(Dataset extract Opens)

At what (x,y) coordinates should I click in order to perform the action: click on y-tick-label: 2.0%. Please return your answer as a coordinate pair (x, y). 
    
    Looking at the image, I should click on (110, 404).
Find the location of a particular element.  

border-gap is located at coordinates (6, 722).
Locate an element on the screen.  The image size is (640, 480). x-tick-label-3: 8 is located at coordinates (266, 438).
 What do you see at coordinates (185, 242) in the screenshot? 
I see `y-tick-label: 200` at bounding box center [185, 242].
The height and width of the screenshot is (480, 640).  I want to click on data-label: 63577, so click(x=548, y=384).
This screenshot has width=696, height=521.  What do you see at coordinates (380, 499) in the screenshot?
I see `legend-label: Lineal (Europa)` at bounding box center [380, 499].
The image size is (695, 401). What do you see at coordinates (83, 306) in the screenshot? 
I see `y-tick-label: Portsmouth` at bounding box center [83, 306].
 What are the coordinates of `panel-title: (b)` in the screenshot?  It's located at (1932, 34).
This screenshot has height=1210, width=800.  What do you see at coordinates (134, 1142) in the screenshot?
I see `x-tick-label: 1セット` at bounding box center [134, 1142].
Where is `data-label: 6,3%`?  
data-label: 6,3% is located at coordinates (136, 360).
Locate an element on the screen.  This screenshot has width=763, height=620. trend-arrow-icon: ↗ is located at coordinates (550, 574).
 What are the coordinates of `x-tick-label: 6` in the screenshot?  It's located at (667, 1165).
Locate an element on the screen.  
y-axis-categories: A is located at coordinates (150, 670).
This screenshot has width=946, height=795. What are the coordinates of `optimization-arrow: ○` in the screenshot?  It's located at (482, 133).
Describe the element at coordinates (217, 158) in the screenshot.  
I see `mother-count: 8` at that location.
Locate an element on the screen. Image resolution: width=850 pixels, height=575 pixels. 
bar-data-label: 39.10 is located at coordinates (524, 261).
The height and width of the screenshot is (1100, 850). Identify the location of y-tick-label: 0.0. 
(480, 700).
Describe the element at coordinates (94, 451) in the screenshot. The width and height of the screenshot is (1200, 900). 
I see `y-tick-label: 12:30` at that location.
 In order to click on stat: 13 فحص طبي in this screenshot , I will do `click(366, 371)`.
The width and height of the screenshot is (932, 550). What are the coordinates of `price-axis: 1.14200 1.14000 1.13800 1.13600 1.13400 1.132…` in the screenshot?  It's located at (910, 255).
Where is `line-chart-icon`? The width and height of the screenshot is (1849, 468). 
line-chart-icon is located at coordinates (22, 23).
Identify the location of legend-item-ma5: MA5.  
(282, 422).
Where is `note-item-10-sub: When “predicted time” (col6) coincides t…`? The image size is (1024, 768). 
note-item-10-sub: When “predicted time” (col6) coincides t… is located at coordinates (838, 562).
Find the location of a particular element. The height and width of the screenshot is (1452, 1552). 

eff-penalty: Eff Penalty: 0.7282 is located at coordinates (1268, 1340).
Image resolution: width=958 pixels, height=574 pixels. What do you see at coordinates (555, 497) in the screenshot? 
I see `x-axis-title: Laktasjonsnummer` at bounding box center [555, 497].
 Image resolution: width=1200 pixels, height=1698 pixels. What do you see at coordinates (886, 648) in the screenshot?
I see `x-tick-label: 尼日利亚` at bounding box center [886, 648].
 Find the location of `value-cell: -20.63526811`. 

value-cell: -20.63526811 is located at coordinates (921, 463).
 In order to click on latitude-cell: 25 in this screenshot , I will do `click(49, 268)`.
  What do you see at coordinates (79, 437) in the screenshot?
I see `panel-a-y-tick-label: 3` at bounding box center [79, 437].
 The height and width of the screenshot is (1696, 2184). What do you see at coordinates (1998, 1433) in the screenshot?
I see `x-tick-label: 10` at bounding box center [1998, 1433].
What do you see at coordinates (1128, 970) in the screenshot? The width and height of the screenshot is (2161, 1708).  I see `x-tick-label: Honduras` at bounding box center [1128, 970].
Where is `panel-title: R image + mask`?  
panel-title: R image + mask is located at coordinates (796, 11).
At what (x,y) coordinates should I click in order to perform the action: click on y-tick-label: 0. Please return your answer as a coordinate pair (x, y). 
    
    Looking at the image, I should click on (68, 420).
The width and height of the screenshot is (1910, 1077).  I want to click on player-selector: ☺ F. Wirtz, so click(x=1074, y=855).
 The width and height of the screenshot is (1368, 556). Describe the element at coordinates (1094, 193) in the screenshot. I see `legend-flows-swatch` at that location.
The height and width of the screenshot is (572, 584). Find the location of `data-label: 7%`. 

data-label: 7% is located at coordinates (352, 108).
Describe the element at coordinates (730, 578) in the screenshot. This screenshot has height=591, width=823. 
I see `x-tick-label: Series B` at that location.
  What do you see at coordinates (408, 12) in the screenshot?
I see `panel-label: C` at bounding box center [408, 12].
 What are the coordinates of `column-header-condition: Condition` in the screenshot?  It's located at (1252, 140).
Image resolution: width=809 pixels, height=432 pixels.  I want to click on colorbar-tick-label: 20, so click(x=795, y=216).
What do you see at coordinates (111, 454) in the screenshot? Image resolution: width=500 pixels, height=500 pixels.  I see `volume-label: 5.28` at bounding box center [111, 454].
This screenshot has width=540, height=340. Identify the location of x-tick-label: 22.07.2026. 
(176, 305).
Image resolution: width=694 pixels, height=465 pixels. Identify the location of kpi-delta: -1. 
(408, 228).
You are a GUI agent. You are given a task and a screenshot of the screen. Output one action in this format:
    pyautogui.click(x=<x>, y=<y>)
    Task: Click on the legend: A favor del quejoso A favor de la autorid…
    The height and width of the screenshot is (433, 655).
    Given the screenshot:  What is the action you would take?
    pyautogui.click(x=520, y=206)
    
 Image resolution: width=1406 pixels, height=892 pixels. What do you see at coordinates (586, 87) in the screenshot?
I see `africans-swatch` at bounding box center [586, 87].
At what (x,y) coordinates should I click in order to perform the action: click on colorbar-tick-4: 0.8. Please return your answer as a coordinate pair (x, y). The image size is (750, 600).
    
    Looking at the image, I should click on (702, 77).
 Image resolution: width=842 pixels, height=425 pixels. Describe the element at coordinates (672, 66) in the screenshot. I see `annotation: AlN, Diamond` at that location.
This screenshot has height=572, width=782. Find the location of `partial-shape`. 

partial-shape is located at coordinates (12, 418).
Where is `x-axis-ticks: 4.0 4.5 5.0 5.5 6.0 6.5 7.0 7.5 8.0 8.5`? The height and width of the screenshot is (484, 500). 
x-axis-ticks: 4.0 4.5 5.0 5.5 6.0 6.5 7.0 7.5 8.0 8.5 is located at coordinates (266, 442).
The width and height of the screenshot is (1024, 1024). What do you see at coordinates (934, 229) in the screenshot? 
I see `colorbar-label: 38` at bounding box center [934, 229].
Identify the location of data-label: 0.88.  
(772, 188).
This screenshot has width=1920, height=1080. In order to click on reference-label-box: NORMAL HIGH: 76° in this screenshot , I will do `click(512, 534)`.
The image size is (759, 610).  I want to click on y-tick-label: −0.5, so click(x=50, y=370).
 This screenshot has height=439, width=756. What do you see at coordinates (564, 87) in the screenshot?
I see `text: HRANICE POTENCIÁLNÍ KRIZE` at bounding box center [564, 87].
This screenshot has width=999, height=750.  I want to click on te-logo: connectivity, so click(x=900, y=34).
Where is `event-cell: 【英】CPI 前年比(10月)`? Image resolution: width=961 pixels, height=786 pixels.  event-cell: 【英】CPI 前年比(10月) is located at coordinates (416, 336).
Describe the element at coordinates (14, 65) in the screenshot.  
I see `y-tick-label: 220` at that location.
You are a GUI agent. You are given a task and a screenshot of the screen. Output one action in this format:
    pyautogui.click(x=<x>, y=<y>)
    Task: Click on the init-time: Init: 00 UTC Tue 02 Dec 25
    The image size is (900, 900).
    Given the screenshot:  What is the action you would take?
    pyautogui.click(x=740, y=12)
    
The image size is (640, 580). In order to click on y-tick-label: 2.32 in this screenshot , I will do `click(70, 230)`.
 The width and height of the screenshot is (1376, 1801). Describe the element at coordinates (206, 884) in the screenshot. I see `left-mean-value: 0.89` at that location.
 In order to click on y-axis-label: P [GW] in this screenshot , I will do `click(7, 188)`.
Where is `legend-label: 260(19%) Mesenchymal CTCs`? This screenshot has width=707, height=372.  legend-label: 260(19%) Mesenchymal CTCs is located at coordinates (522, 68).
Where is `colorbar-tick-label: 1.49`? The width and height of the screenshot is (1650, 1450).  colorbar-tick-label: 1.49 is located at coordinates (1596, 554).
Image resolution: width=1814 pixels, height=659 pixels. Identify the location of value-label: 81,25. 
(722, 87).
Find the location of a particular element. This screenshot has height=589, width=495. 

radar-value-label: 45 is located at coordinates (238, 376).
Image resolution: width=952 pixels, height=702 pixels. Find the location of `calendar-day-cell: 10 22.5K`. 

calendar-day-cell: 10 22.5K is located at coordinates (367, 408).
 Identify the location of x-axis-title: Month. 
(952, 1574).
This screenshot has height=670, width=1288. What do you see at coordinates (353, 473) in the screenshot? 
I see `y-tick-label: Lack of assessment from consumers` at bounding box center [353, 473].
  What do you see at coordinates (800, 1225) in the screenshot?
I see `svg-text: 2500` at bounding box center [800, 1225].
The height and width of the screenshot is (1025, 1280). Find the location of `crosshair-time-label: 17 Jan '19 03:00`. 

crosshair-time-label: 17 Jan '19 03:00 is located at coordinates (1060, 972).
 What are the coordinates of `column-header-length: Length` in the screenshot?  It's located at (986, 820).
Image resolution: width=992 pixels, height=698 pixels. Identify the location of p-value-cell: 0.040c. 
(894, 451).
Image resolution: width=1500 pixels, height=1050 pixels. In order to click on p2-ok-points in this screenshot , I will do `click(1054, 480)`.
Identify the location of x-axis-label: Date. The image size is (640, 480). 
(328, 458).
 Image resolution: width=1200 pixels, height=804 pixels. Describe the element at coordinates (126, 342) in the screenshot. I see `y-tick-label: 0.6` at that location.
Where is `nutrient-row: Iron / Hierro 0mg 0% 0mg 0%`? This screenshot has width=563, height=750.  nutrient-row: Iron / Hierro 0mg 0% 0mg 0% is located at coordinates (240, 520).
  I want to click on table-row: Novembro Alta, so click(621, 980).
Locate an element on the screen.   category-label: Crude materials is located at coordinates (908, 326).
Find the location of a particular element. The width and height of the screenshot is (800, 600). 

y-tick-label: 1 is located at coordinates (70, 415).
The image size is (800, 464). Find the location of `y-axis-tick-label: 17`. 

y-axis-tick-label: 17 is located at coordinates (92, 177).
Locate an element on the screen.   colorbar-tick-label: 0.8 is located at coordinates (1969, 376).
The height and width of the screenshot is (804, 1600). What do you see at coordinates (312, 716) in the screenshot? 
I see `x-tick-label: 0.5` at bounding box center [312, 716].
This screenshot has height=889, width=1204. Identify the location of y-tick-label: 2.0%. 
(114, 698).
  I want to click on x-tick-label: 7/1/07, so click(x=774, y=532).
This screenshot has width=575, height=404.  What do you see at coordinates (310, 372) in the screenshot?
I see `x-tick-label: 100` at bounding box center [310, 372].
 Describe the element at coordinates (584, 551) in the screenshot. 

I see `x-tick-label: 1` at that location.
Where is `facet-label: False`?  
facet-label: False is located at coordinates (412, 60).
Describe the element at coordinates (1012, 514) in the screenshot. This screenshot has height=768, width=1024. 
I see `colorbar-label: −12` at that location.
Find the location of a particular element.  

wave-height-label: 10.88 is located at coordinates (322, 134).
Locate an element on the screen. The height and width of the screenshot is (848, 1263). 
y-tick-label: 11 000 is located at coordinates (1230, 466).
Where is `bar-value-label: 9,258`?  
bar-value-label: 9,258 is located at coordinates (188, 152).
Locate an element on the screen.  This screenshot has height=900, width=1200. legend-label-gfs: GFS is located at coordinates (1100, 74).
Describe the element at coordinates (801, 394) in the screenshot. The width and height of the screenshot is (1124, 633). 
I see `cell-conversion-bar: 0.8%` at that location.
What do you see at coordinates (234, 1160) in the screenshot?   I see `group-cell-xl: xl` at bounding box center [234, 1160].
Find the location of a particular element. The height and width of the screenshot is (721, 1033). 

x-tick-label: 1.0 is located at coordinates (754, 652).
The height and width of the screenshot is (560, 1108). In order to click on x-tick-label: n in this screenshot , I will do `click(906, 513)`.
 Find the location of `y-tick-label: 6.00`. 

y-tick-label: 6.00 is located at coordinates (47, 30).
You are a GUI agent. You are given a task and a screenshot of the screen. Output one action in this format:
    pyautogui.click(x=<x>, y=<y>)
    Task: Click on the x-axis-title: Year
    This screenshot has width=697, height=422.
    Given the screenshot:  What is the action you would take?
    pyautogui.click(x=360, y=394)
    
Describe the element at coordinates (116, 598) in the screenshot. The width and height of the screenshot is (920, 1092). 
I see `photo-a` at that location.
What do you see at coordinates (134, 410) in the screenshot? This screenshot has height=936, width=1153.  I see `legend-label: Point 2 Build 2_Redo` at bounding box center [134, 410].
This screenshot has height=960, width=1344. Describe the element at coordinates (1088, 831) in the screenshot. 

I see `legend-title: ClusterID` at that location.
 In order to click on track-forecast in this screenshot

(Dataset extract Closes)

= Task instructions =
Copy out the data between the line containing "The image size is (695, 401)." and the line containing "This screenshot has width=946, height=795.", both included, keeping every line identical to the original.

= Task response =
The image size is (695, 401). What do you see at coordinates (83, 306) in the screenshot? 
I see `y-tick-label: Portsmouth` at bounding box center [83, 306].
 What are the coordinates of `panel-title: (b)` in the screenshot?  It's located at (1932, 34).
This screenshot has height=1210, width=800.  What do you see at coordinates (134, 1142) in the screenshot?
I see `x-tick-label: 1セット` at bounding box center [134, 1142].
Where is `data-label: 6,3%`?  
data-label: 6,3% is located at coordinates (136, 360).
Locate an element on the screen.  This screenshot has width=763, height=620. trend-arrow-icon: ↗ is located at coordinates (550, 574).
 What are the coordinates of `x-tick-label: 6` in the screenshot?  It's located at (667, 1165).
Locate an element on the screen.  
y-axis-categories: A is located at coordinates (150, 670).
This screenshot has width=946, height=795. What are the coordinates of `optimization-arrow: ○` in the screenshot?  It's located at (482, 133).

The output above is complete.